Sonic Grade: F
At the time of our last shootout in 2014 I still had the MoFi pressing of Powerful People in my personal, very small (at this point) record collection. Almost all the best sounding records from my collection had long ago been sold off, going to good homes that I can only assume would play them more than I had in the last ten years. If it’s a record you see on our site, chances are good I have listened to it until I’d practically turned blue in the face.
But I had kept my Powerful People half-speed these 30+ years because the domestic pressings I’d played were just too damn midrangy to enjoy. At least the MoFi had bass, top end and didn’t sound squawky or hard on the vocals.
Well, let me tell you, played against the best domestic pressings, of which this is one, the MoFi is laughable. (In that respect it shares much with the current crop of audiophile reissues.) It’s unbelievably compressed, a problem that is easily heard on the biggest, most exciting parts of the tracks — they never get remotely as big or as loud on the MoFi as they do on the lowly A&M originals.
It’s also sucked out in the midrange, like most MoFis, and, like most MoFis and half-speeds in general, the bass is not punchy, nor does it go very deep.

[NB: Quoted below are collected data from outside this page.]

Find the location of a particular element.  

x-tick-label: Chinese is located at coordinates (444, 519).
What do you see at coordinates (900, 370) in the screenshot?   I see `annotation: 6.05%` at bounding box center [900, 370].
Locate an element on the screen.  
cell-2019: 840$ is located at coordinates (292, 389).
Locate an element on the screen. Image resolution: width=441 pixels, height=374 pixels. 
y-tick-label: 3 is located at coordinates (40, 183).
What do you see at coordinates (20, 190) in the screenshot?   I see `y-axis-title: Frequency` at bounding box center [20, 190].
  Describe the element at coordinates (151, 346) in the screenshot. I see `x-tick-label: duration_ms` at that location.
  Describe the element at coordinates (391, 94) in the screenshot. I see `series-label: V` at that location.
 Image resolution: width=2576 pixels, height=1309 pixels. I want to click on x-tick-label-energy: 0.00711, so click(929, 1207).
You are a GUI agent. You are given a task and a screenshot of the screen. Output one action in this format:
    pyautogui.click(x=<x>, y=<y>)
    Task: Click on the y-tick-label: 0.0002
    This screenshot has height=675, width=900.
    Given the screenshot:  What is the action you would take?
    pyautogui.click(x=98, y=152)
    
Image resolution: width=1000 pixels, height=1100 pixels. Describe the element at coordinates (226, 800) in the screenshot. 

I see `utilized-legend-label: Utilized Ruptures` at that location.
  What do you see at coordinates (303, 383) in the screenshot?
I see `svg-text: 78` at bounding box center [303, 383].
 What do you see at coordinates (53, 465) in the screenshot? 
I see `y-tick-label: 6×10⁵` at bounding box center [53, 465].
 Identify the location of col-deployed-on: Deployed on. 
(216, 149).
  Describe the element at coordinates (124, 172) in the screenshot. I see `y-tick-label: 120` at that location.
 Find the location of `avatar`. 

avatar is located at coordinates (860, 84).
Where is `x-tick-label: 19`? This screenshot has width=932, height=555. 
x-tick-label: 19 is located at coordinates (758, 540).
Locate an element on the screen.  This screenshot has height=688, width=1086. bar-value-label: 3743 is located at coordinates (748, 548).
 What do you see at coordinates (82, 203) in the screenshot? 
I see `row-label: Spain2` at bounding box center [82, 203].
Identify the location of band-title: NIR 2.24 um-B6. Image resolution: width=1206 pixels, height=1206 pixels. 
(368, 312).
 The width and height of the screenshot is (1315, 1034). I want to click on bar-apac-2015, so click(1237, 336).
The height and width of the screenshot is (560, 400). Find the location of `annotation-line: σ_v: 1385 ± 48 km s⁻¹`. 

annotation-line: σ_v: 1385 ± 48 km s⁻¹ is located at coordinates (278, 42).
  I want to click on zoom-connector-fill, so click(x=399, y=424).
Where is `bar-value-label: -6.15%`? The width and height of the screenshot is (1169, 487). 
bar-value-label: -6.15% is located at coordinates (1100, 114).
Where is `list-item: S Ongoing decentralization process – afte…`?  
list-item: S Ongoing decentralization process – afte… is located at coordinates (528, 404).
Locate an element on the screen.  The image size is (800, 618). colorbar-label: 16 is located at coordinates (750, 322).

There is also the issue of the MoFi 10k boost on the top end — it’s clearly audible and as bothersome as ever.
In summation, like most of the better audiophile records — from long ago as well as those being produced today — the most you can hope for from these reissues is that they can fix a few problems you might be saddled with on the particular pressing you own. But if you work at it, the “right” plain old record, properly cleaned and played, will show you sound that the audiophile edition can barely begin to reproduce. Having auditioned by the thousands the kinds of records you see on the site, the reality of this truth is irrefutable to us now, and has been for a very long time. Our customers know exactly what we are talking about; they’ve heard it for themselves.
The rest of the world seems content with the junk vinyl being produced today, which strikes us as sad, very, very sad. But, hey, as long as we don’t have to listen to that shite, why should we care? Good pressings are out there. You can ignore them, or you can seek them out. After all, it’s a free country.
What to Listen For (WTLF)
Rich keys — there are organs and electric pianos and other keyboards creating the soundscapes for every song. The Tubey Magical richness of that sound is key to practically every track.
Lots of percussion too. Graham Lear is a fabulous drummer who would go on to work with Santana on his amazing Inner Secrets. There are congas and bongos and bells all over these songs, and for us audiophiles what could be better?
The entries linked here may help you gain a better understanding of the issues surrounding Hot Stampers.
And finally we’ll throw in this old warhorse discussing How to Become an Expert Listener, subtitled Hard Work and Challenges Can Really Pay Off.
Because in audio, much like the rest of life, hard work and challenges really do pay off.
People Gotta Move
Son of a New York Gun
The Work Verse
Poor Happy Jimmy
Storm at Sunup
The story below revolves around Storm at Sunup, the first Vannelli album I fell in love with. That said, in my opinion it applies equally well to Powerful People. Now, so many years and gray hairs later, I actually prefer Powerful People to Storm at Sunup. It’s much jazzier and the material is stronger, tighter and more heartfelt.
Storm at Sunup is my all time favorite Gino Vannelli album. I used to play it all the time back in the ’70s. It was one of a handful of recordings that made me want to pursue audiophile equipment in the hopes that better equipment would be able to reproduce its sound even bigger and better.
Right around that very same time, I got my first audiophile tube preamp, the Audio Research SP3A-1, which replaced a Crown IC-150. Playing this album through that tube preamp was a revelation, as you can no doubt imagine (especially if you know the IC-150). After that there was no looking back. I started spending all my money on better and better equipment and more and more records, and I haven’t stopped yet.
This is also the kind of recording that caused me to pursue Big Stereo Systems driving Big Speakers. You need a lot of piston area to bring the dynamics of this recording to life, and to get the size of all the instruments you hear to match their real life counterparts. For that you need big speakers in big cabinets, the kind I’ve been listening to for about forty years. (My last small speaker was given the boot around 1974 or so.)
The Big Sound is the only sound that I can stand, to tell you the truth. Anything less is just not for me.